19.4  Verbal Mapping

Though mapping of phosphenes by retinal and optic nerve stimulation was reported long after the first cortically evoked phosphenes were characterized, the methods used were not very different. Several papers by Humayun et al. mention mapping of retinally evoked phosphenes [18–20], but they do not provide detailed information about mapping conditions, such as gaze-control of the subject or tactile references. In acute experiments Humayun et al. constructed absolute maps by asking the subject to verbally inform the experimenter of the quadrant (1–4), or clock hour (e.g., “9 o’clock”) in which the phosphene was perceived [18]. As expected, the results confirmed that subjective phosphene location corresponded well with the electrically stimulated area on the retina. On the basis of these findings, they extended their observations to relative measures by providing simple patterns through multi-electrode probes on the retinal surface and asking the subject about their percepts in acute experiments [19].

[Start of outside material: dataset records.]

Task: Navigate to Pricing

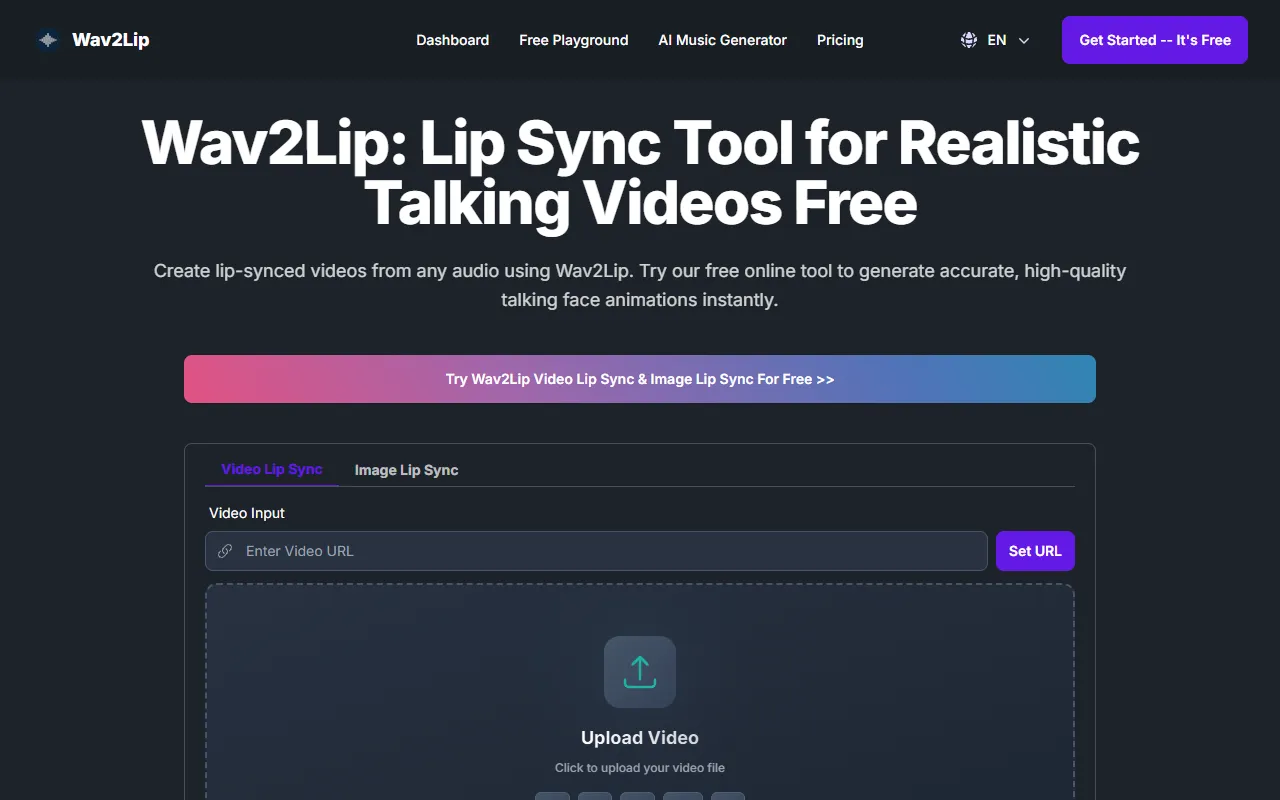Action: coord(839,40)
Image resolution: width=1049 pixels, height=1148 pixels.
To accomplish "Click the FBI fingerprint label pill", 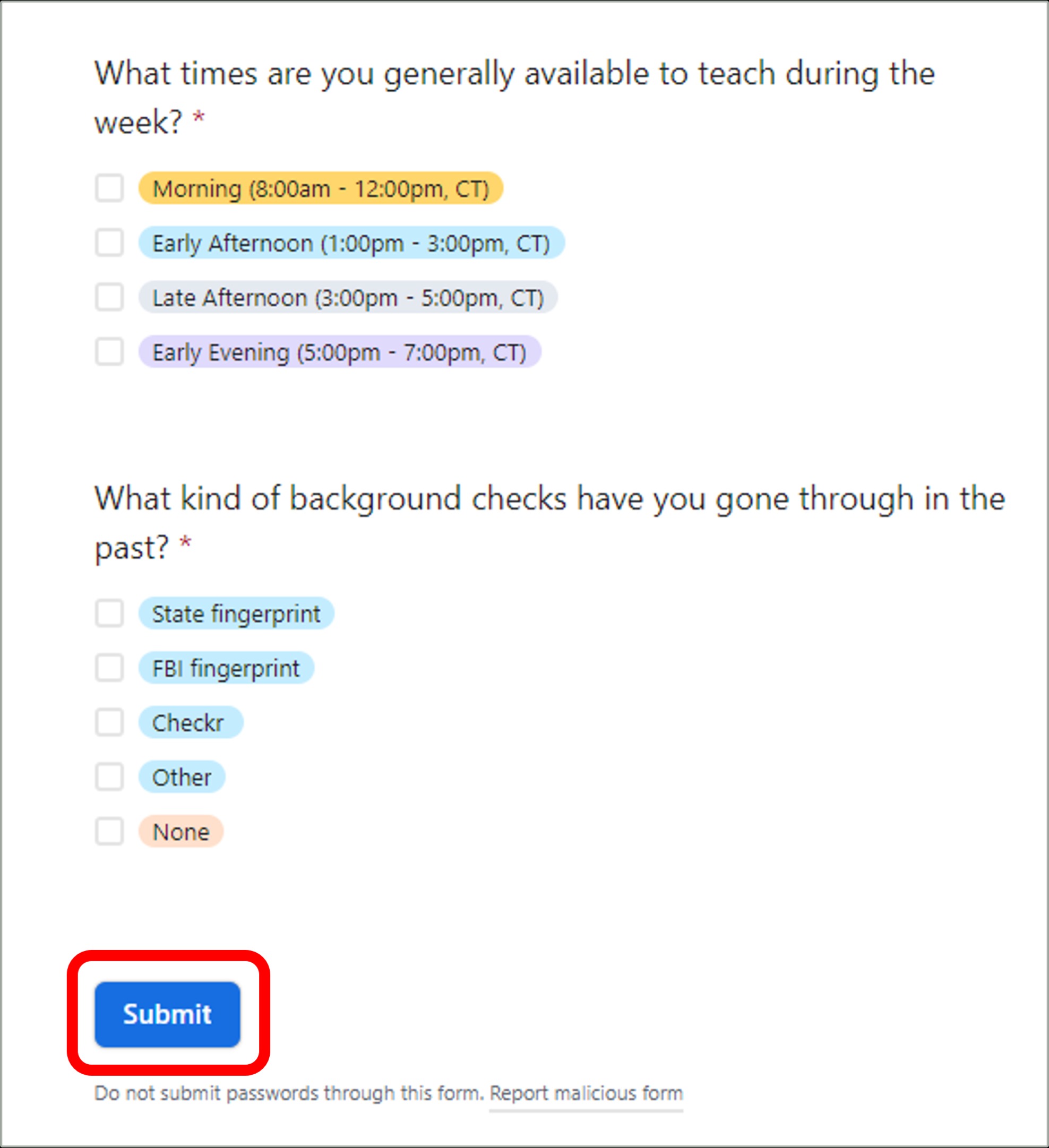I will click(226, 668).

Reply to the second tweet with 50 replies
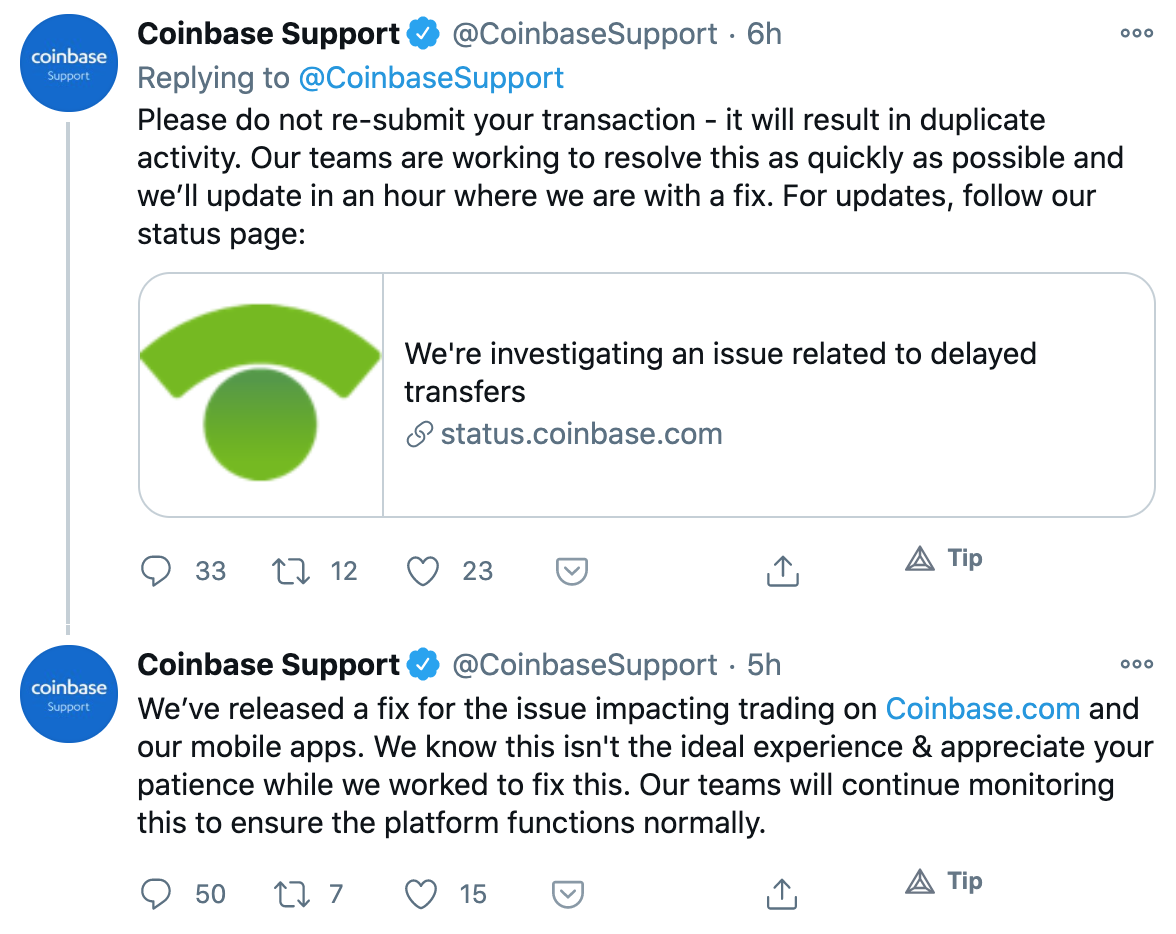click(x=156, y=893)
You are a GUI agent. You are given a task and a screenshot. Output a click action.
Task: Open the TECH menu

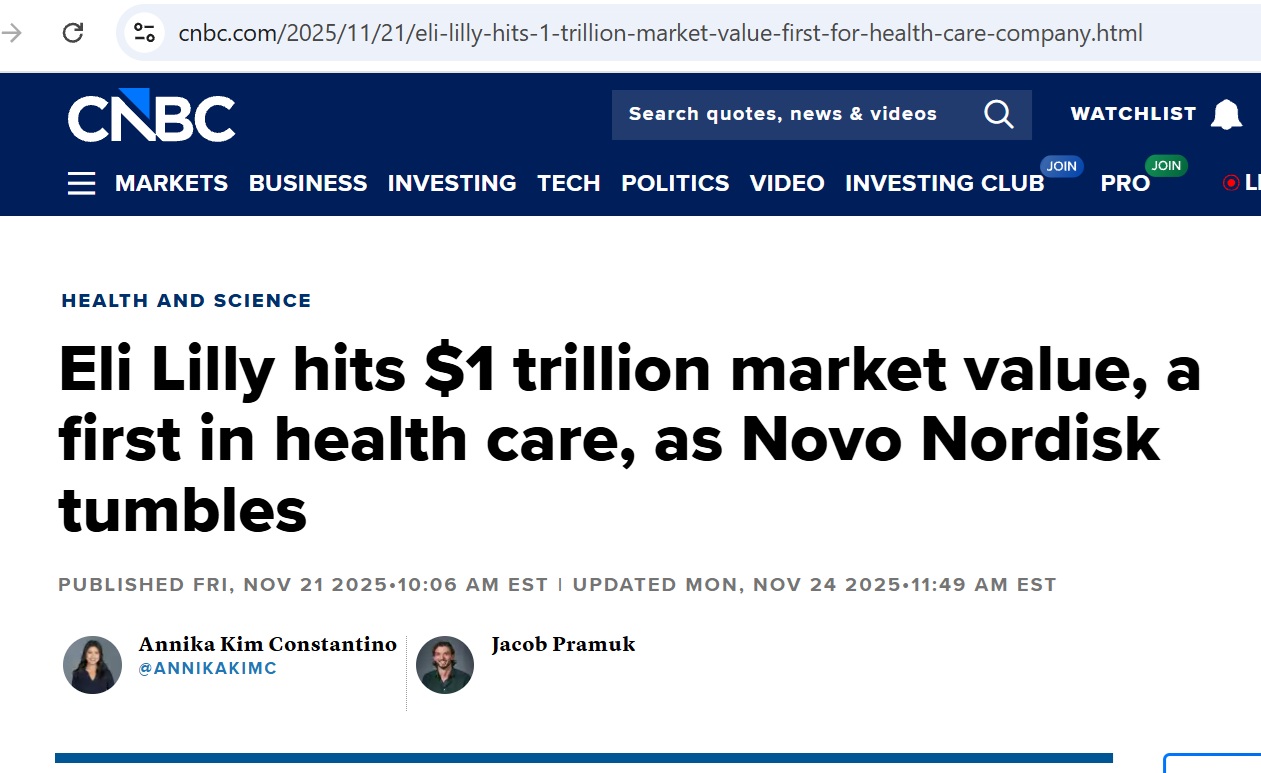click(569, 184)
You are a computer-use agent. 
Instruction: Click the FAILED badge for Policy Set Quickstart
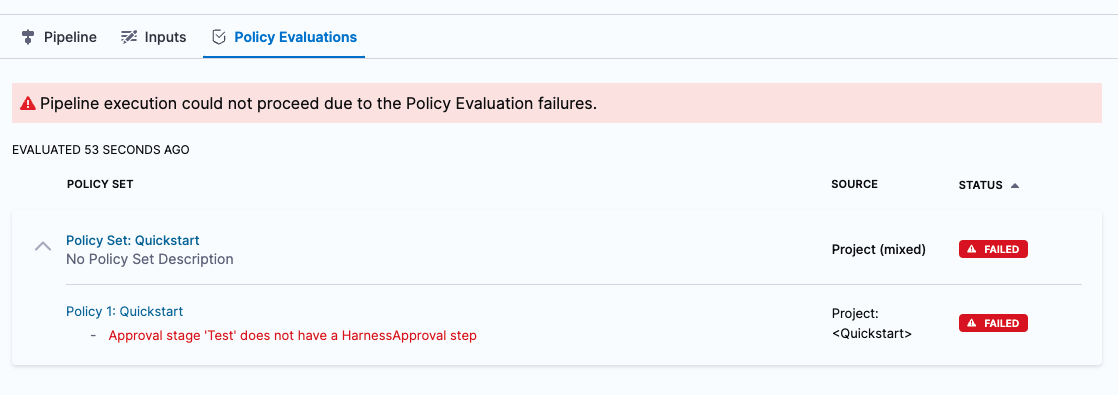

Verbal mapping was also applied in a study using TMS to evoke phosphenes in sighted subjects [27]. Subjects were placed in a darkened room with eyes closed to facilitate phosphene percepts elicited by stimulation of the occipital lobes. Subjects reported if the phosphenes appeared in the upper or lower visual field, and whether the percepts were centrally or peripherally located. It appeared that peripheral phosphenes were encountered more often than central ones. Furthermore, phosphenes were more often observed in the lower-field than in the upper field. The first finding is unexpected, since the central visual field at the occipital pole (i.e. the foveal projection) is more accessible for TMS than the peripheral retinal projections located at more rostral aspects from the calcarine fissure. The authors speculated that TMS in this study may have activated peristriate cortical areas.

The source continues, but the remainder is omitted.